Refusing to enforce the non-compete and confidentiality agreements here just because they were transferred from Ozark to Mobilex without Greenbaum’s and Tabanag’s consent would lead to anomalous results. If Mobilex had acquired Ozark by way of purchasing its stock rather than its assets, there would be no bar under Missouri law to its enforcing the non-compete and confidentiality agreements. See Alexander & Alexander, Inc. v. Koelz, 722 S.W.2d 311, 312 (Mo. Ct. App. 1986). The court in Alexander held that after an employer merges with its parent, the merged entity is entitled to enforce employment contracts that were entered into pre-merger. Id. at 313. And it suggested that the same rule should apply not just to mergers, but also “the initial acquisition of one company by another by the purchase of stock.” Id. We see no reason why the non-compete and confidentiality agreements here should be unenforceable simply because Mobilex’s acquisition of Ozark was effected through an asset purchase rather than a transfer of stock. See Managed Health Care, 209 F.3d at 929; 9 John E. Murray, Jr., Corbin on Contracts § 49.5, at 204–05 (rev. ed. 2007) (“The underlying issue of whether an employee should be subject to a noncompetition covenant should not depend on matters of form.”).

This paragraph seems to say that whether the buyer of a business can enforce the seller’s contracts for personal services shouldn’t be determined by how a deal is structured.
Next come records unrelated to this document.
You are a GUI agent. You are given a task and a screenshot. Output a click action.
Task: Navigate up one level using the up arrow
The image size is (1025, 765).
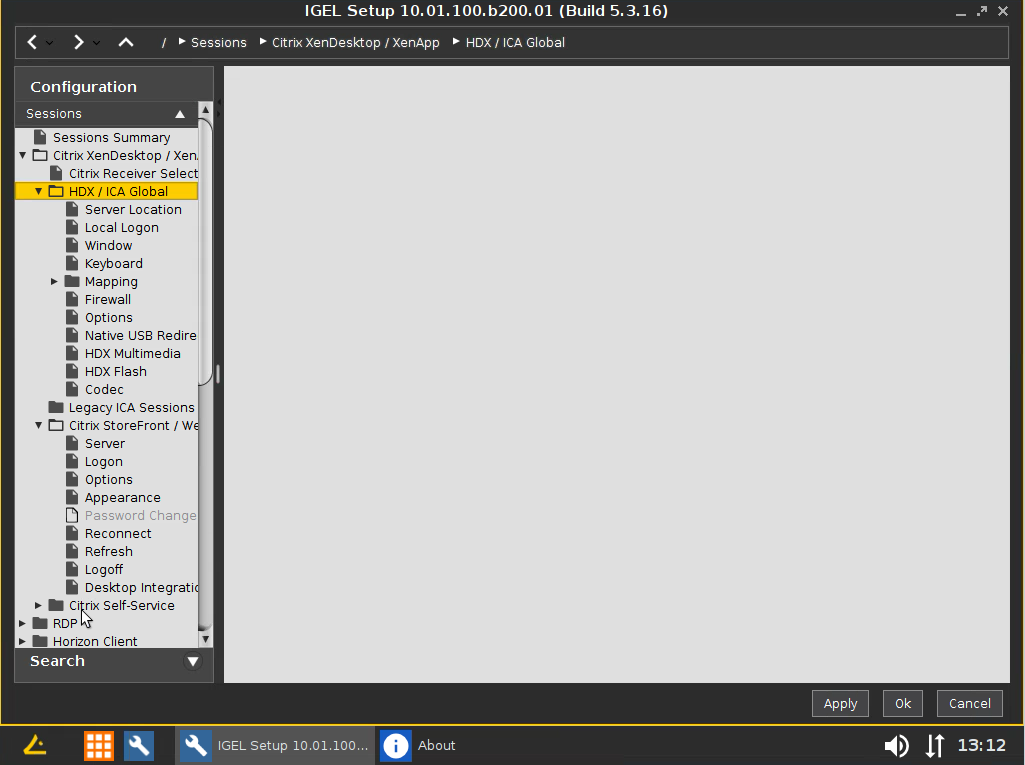pos(124,42)
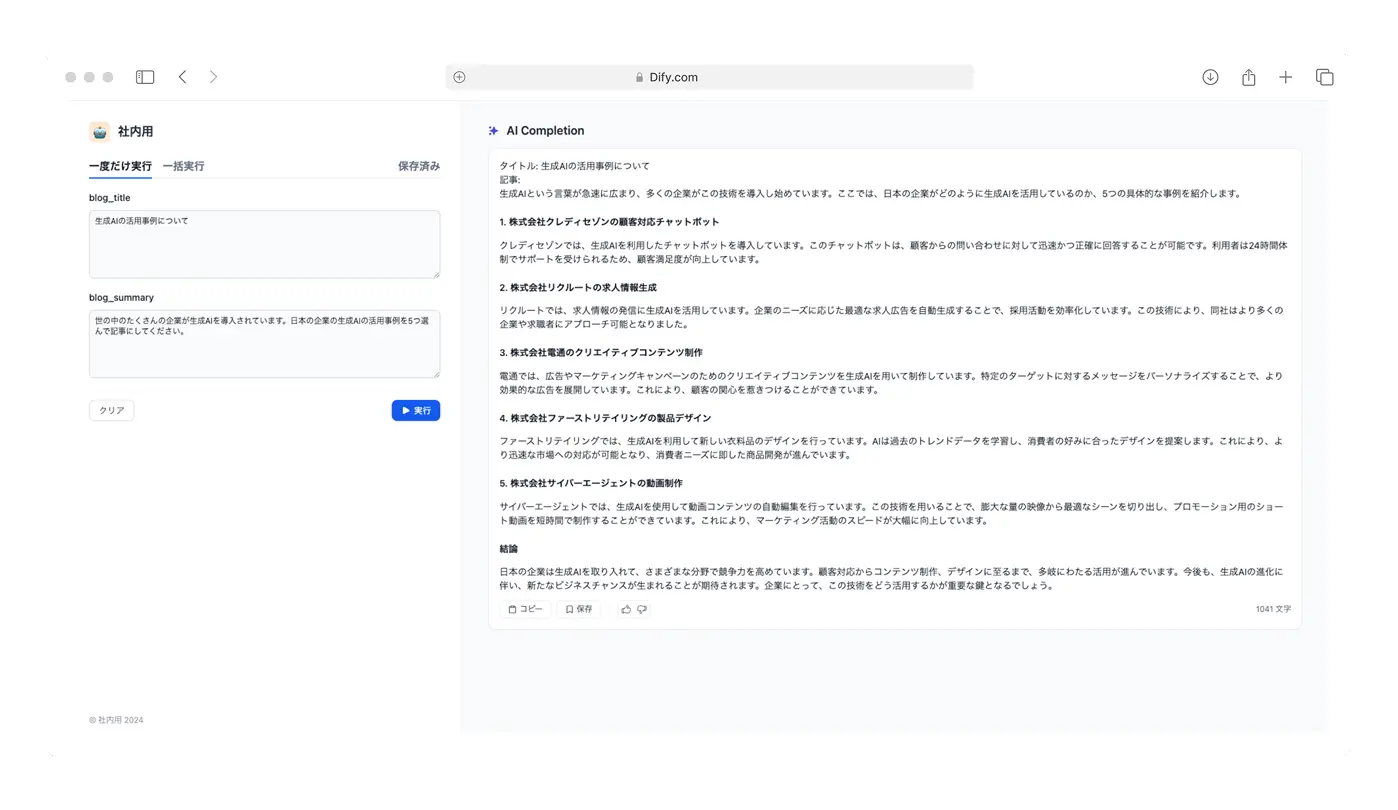The image size is (1398, 810).
Task: Open the Safari sidebar panel icon
Action: click(x=144, y=75)
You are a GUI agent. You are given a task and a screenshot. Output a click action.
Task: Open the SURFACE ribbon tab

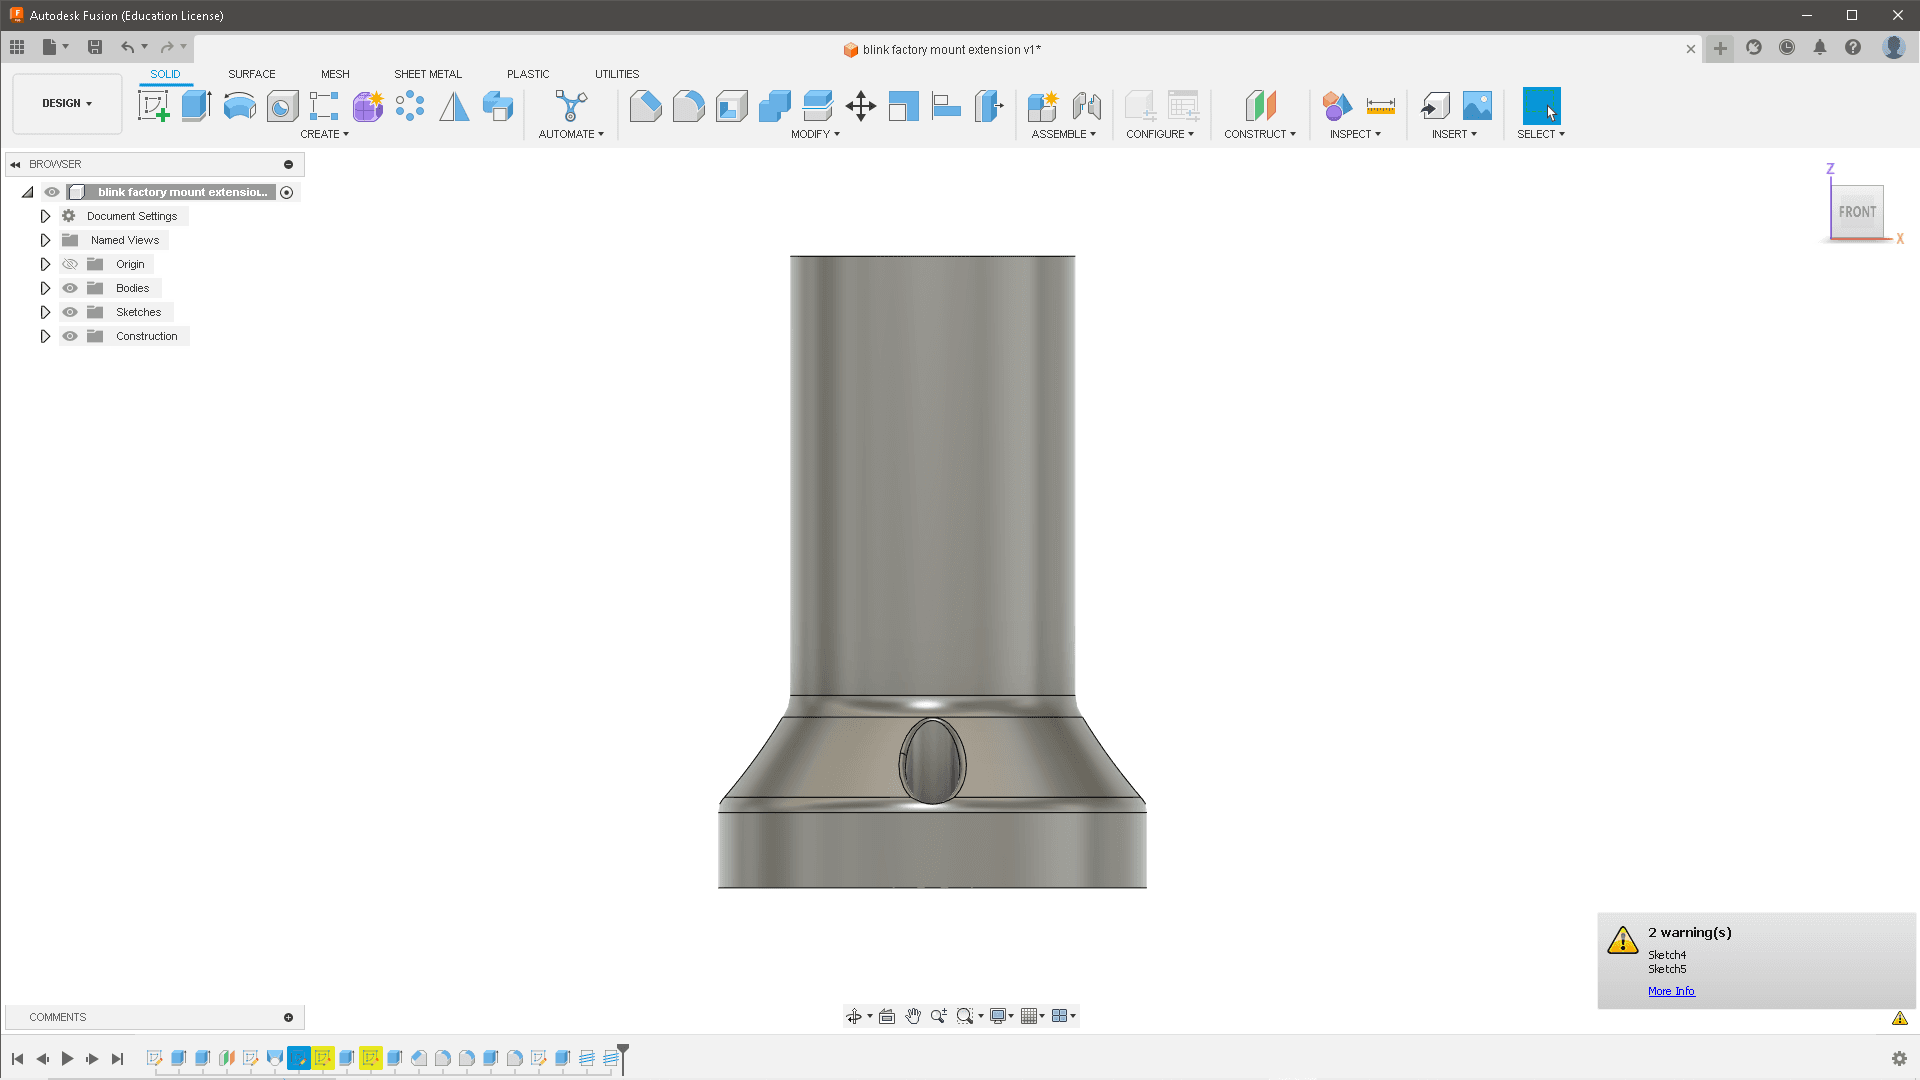[251, 74]
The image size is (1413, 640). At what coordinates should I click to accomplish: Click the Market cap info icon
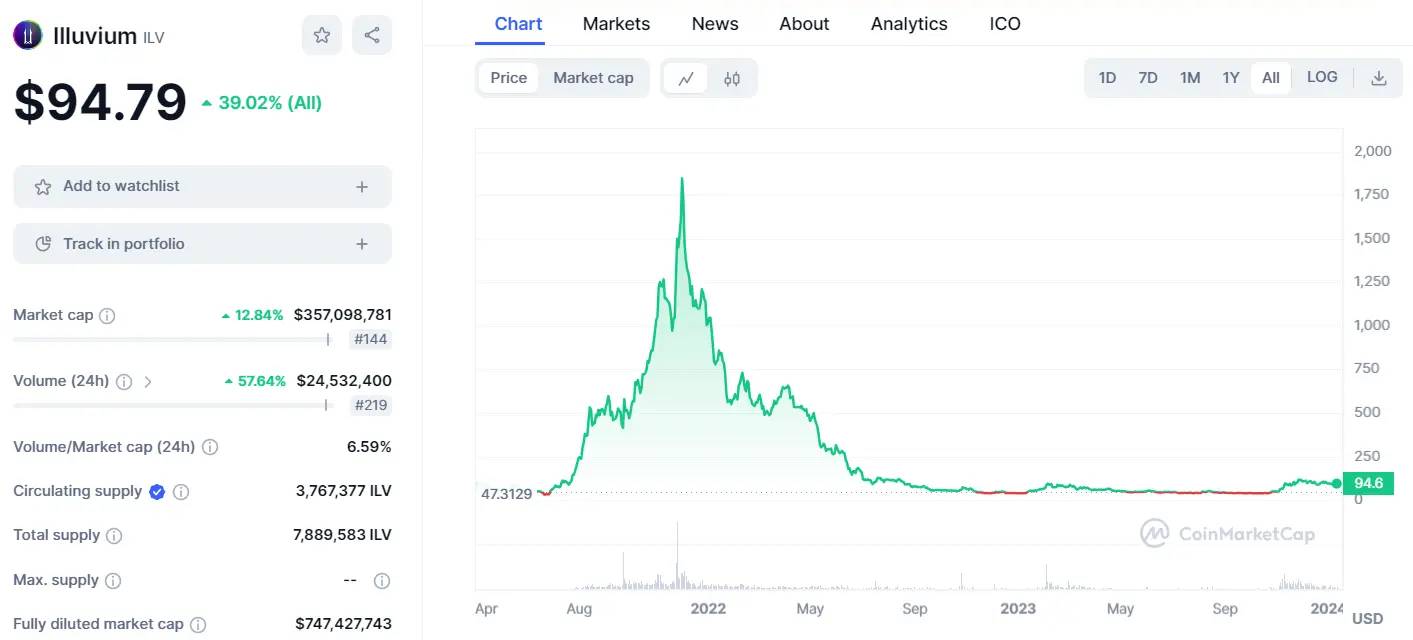pyautogui.click(x=107, y=315)
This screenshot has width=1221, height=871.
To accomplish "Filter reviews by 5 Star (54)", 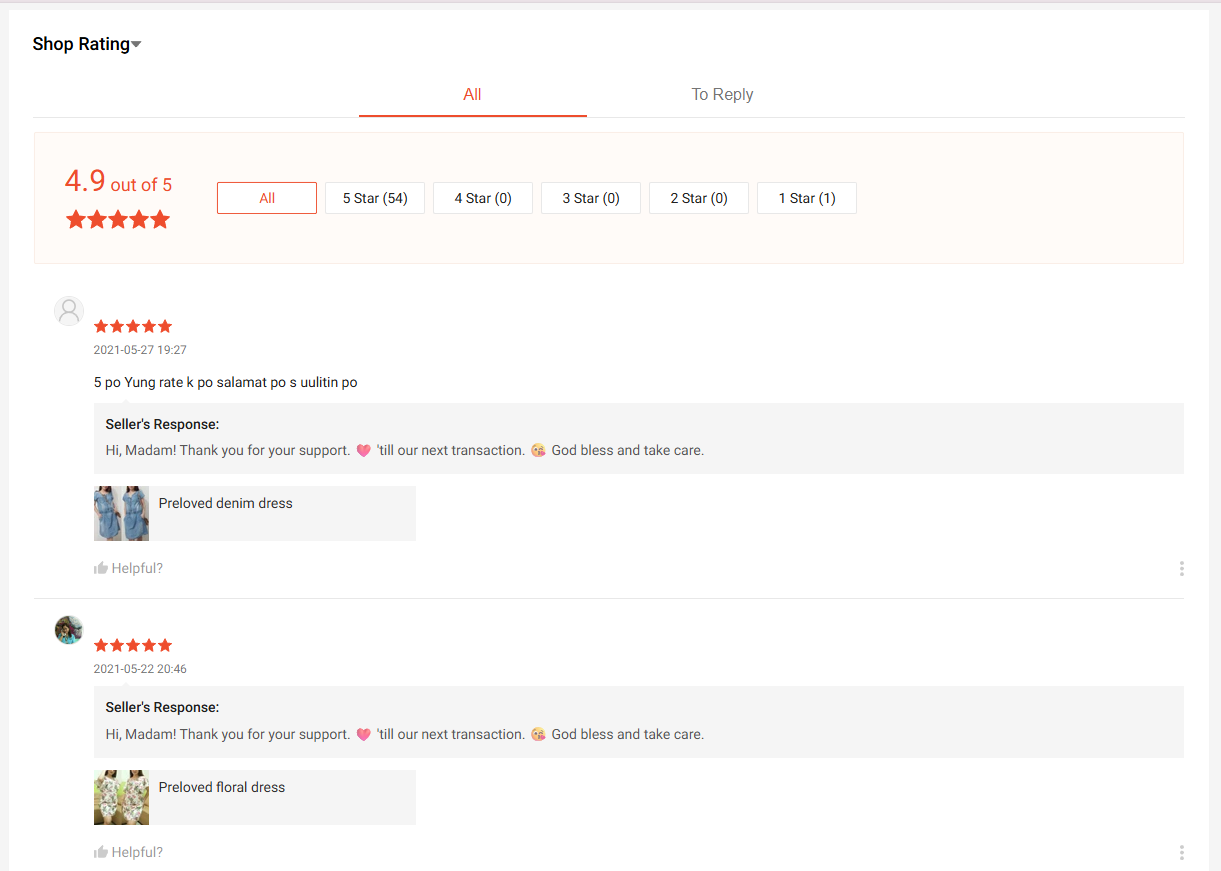I will 375,198.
I think the court is saying that if the effect of a particular acquisition on an employee’s situation is the same under an asset purchase as it would have been under a merger or stock purchase, then the considerations that make personal services contracts unassignable without the employee’s consent aren’t in play, so even personal services contracts would be assignable.

Although other courts have rendered opinions with similar reasoning, this thought is novel to me because, deal structure does matter when it comes to the contracts of the business being acquired because contracts are assigned in an asset purchase, but not in a statutory merger or a stock purchase. It’ll be interesting to see how the caselaw develops in the future.